The words, narrated in the voice of Ormus Cama, a mythical rock star mourning his lost love Vina Apsara, weave grief and romantic obsession into an ethereal lament. There's a compelling reverence here; Ormus’s sorrow transcends the physical loss of his beloved, instead contending with the erosion of his entire reality — “Black is white and cold is heat / For what I worshipped stole my love away.”
This line captures the intense cognitive dissonance that comes with heartbreak, where the very foundations of one’s world, the “ground beneath her feet,” have become unfamiliar and untrustworthy. Bono channels Ormus's devastation in his vocal delivery, a plaintive wail over a dreamlike instrumental palette courtesy of Daniel Lanois’s haunting pedal steel guitar, evoking both a lament and a lingering hope for reunion.
Rushdie's lyrics invoke mythic imagery, transforming the lover into an idol and her departure into a kind of spiritual reckoning. "All my life I worshipped her / Her golden voice, her beauty's beat," Ormus’s words echo not only loss but also reverence, a modern hymn to a muse now vanished.
The character’s devotion verges on the religious, his worship blurring the lines between earthly love and divine adoration. U2, known for their ability to turn romantic language into transcendent metaphor, bring out this sense of existential questioning that is both deeply personal and universally human.
Ormus’s grief mirrors the band’s own recurring themes of loss, faith, and redemption — ideas they’ve threaded through albums from The Joshua Tree to Achtung Baby. The line "How she made us feel / How she made me real" suggests that this love was a grounding force, a source of identity and authenticity that now lies shattered. What we’re left with is a space in which identity itself feels fractured, and the song becomes a plea to understand the meaning of existence without the object of one’s devotion.

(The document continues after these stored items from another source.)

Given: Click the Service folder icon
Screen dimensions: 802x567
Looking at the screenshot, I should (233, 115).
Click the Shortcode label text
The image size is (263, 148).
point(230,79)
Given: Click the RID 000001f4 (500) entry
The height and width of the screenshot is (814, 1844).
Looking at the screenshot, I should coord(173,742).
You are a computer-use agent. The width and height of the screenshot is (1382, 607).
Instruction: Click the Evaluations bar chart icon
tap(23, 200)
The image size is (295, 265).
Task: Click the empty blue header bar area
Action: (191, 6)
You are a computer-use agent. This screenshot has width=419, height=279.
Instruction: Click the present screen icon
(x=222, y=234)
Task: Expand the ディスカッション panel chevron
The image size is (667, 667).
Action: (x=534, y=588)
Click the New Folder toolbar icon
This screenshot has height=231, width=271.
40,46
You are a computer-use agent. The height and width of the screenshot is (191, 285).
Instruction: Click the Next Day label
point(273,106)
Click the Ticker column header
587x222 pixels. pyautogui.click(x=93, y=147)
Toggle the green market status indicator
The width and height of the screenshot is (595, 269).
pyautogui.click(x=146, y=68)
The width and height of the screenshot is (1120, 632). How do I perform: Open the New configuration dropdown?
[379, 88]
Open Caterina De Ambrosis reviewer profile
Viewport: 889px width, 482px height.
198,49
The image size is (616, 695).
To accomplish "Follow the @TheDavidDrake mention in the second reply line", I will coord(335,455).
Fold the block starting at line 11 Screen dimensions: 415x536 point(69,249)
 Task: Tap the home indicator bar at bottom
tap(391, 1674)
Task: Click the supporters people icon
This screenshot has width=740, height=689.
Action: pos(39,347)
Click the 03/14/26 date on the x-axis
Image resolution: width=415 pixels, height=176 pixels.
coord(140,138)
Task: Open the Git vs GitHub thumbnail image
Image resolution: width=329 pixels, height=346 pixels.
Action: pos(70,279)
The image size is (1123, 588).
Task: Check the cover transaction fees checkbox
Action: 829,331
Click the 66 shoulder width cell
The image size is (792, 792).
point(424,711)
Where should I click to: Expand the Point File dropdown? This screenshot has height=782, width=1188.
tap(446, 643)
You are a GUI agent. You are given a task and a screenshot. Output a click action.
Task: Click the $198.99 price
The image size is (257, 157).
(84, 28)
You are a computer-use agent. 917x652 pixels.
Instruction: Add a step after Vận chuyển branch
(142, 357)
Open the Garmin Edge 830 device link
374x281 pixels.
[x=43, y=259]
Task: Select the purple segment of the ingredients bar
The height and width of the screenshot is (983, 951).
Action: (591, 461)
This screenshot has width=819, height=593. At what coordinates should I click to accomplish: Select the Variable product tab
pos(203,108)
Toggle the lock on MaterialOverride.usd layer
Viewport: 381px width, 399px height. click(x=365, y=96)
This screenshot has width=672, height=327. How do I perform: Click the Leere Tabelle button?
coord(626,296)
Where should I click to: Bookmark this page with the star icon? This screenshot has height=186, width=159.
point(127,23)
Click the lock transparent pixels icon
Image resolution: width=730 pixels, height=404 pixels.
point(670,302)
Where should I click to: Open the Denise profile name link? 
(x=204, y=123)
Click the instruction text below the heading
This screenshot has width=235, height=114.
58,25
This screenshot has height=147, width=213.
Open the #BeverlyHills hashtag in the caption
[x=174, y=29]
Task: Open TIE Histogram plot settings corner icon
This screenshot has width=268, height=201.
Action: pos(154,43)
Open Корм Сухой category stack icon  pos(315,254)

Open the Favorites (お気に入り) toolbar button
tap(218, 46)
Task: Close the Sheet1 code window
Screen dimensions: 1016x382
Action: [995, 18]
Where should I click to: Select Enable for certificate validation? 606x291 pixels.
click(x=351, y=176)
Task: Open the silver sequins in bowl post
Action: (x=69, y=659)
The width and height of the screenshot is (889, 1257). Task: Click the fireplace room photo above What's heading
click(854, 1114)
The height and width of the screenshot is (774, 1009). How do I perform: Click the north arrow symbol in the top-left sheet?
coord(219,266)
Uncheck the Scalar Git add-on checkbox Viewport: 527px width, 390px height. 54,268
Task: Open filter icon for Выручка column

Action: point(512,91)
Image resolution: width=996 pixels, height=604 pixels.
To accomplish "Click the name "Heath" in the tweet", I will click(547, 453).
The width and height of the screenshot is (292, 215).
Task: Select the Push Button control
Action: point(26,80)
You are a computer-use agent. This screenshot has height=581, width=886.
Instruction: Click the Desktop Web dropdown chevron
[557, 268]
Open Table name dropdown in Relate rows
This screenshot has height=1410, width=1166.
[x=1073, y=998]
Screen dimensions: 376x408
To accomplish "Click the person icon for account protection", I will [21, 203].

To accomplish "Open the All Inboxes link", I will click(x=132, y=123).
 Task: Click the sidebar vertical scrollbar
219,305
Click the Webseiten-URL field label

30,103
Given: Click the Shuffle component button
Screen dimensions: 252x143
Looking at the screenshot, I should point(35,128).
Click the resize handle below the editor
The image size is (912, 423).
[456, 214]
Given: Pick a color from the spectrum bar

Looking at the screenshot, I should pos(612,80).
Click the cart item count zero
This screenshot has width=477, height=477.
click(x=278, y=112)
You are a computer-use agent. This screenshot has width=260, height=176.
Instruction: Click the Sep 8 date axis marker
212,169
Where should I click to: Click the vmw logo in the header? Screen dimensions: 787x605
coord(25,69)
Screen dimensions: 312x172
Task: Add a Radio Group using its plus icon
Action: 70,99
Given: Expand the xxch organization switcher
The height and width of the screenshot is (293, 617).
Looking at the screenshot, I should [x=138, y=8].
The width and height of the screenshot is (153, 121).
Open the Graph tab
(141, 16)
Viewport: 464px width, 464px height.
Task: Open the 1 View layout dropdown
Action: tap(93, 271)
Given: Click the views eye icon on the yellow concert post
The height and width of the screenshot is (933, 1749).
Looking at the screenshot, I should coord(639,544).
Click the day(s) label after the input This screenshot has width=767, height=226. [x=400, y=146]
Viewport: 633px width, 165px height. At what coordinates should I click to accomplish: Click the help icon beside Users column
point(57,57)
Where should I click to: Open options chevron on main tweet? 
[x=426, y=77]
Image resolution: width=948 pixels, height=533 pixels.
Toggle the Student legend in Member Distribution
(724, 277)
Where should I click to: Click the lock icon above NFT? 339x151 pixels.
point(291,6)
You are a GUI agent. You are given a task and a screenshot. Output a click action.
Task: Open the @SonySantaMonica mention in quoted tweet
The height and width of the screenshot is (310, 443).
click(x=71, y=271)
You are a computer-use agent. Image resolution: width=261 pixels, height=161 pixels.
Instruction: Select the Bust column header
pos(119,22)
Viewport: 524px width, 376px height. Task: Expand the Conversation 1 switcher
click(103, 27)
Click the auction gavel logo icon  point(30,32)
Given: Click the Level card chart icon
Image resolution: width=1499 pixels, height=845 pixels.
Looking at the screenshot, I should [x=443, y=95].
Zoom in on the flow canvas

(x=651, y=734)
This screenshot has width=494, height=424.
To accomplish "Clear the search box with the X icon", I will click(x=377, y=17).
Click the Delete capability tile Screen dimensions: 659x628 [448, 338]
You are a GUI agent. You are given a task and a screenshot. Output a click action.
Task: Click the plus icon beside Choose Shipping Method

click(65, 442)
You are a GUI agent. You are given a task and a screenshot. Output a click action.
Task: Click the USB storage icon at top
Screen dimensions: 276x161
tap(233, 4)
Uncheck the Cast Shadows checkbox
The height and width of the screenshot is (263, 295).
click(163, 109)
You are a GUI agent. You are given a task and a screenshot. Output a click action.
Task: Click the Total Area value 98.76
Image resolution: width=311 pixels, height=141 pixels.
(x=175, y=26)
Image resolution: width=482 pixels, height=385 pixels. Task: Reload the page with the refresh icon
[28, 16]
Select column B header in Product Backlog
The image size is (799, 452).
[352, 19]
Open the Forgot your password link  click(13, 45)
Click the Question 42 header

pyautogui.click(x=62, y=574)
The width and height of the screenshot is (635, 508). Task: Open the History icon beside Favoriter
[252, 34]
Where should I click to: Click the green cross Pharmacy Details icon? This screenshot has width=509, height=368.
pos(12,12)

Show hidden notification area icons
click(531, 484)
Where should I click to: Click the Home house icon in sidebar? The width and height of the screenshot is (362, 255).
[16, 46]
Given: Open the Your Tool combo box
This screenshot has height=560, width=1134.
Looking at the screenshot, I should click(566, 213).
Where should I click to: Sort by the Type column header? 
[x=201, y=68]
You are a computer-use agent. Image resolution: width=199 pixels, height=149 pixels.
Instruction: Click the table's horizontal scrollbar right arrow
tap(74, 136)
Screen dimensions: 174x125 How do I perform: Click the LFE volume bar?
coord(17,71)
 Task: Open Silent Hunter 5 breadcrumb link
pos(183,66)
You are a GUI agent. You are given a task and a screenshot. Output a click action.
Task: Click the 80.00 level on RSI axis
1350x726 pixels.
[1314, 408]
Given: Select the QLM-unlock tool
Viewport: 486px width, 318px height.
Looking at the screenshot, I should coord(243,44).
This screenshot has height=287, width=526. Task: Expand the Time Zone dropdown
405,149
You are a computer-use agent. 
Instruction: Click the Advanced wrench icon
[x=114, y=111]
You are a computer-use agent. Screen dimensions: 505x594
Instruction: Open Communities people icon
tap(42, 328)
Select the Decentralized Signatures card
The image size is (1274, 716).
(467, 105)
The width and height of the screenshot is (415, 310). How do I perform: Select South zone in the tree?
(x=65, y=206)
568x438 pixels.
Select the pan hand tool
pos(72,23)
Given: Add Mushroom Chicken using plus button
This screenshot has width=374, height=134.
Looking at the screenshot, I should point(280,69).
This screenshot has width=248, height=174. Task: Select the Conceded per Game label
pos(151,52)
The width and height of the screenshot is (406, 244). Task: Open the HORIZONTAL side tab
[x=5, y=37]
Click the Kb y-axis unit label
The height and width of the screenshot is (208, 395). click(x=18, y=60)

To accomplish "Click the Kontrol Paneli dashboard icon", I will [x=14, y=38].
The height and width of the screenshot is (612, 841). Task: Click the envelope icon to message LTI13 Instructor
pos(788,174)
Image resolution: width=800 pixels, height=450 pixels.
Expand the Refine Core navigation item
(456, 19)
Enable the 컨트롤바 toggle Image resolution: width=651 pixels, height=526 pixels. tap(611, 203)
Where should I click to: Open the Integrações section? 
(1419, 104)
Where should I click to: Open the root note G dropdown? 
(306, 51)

As the song progresses, Bono’s vocal repetition of “My oh my” feels like a ritualistic chant, an incantation to summon back the lost love or to exorcise the pain of her absence.
The cyclical nature of this refrain is trance-like, underscoring Ormus’s obsessive grief and the seeming impossibility of moving on. Lines like “Let me love you, let me rescue you” blur the lines between saving the other and saving oneself, a sentiment both desperate and tender. This notion of rescue, where the lover becomes both a source of salvation and torment, hints at the paradoxes within human relationships and the self-destructive edge of idealized love.
U2’s musical interpretation imbues this obsession with a sonic warmth, building a sense of longing that is simultaneously haunting and strangely comforting. By tying Vina’s absence to the absence of grounding, both physical and emotional, Rushdie and U2 explore the terrifying freedom that comes with loss — the knowledge that, without the stabilizing force of love, one is left to drift in a boundless, terrifying void.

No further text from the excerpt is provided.